Among the entries below, find the line with "Insert the newline", then quote it and each following line up to and including the line with "You are a computer-use agent. This", and nothing else.

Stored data
━━━━━━━━━━━━━━━━
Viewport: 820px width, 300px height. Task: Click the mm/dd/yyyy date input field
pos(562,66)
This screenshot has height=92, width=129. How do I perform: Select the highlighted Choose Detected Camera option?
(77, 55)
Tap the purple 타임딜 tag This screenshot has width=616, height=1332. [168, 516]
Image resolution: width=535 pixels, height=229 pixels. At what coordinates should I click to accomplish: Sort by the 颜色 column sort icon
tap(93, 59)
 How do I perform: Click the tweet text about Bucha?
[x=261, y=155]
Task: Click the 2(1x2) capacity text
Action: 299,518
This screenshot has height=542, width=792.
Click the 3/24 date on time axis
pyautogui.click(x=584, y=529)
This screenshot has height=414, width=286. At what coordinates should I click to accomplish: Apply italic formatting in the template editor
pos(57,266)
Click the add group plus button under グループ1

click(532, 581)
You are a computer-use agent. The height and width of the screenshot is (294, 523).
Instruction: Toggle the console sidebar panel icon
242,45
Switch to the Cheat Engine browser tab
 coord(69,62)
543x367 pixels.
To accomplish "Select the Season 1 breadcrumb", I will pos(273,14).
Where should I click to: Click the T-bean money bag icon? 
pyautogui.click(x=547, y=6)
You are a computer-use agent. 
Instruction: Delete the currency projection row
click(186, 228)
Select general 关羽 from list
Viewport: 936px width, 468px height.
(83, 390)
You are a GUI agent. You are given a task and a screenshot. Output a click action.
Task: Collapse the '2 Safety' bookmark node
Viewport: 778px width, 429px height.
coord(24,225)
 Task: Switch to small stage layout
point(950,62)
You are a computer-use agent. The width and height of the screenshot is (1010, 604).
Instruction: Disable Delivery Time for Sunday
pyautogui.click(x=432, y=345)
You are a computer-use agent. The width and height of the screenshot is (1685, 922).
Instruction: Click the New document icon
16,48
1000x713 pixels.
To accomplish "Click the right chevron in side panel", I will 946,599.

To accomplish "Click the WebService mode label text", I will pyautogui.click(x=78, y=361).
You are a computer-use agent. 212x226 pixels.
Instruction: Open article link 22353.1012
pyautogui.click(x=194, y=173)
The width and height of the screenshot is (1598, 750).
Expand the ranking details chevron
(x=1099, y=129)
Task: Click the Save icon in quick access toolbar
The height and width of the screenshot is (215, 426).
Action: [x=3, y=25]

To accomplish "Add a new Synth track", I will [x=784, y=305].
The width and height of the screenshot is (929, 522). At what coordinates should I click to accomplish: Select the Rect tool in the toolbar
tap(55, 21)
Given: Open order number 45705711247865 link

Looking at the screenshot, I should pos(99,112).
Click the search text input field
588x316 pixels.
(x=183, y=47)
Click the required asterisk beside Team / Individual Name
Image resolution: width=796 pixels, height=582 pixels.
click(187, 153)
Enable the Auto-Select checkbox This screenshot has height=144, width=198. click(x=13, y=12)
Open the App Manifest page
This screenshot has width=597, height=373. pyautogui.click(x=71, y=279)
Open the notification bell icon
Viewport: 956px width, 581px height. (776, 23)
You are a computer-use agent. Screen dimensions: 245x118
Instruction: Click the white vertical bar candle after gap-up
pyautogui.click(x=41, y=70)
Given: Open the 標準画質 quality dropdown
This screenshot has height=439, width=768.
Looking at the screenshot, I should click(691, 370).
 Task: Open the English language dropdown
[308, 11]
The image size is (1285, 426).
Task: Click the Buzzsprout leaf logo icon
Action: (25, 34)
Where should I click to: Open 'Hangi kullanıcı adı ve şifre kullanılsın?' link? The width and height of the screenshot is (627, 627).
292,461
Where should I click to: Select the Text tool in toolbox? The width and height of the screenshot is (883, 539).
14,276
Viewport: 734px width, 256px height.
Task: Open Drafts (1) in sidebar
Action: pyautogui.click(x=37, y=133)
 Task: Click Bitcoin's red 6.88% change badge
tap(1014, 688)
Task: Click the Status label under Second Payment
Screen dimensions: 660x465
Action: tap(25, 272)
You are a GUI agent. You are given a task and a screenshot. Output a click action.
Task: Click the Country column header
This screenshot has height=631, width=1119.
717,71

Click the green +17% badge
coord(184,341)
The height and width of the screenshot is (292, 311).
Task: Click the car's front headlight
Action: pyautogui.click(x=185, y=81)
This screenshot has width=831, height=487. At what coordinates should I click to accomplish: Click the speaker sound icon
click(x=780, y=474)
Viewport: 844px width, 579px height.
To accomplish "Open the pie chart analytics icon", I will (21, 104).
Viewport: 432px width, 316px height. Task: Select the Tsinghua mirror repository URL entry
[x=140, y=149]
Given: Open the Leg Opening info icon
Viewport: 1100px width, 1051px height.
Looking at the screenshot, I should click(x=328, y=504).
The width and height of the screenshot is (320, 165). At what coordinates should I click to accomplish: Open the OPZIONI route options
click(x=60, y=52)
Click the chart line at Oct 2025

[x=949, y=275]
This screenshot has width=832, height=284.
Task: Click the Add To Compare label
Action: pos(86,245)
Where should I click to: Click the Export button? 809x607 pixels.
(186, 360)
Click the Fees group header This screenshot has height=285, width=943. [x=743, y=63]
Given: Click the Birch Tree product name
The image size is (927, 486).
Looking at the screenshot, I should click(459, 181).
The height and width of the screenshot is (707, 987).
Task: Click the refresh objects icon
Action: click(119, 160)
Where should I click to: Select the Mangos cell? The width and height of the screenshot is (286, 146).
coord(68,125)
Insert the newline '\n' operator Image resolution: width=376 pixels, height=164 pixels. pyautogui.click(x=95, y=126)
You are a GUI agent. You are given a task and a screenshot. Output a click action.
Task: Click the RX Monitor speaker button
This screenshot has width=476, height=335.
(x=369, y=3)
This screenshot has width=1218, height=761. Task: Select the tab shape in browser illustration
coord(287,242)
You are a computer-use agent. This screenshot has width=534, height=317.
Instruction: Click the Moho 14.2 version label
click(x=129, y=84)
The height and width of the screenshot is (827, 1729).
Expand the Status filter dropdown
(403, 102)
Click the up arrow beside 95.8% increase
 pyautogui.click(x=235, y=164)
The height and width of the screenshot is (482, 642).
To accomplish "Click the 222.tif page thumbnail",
━━━━━━━━━━━━━━━━
- _ANSWER BOX_
Insert the newline '\n' operator Image resolution: width=376 pixels, height=164 pixels. pyautogui.click(x=95, y=126)
You are a GUI agent. You are given a task and a screenshot. Output a click action.
Task: Click the RX Monitor speaker button
This screenshot has width=476, height=335.
(x=369, y=3)
This screenshot has width=1218, height=761. Task: Select the tab shape in browser illustration
coord(287,242)
You are a computer-use agent. This screenshot has width=534, height=317.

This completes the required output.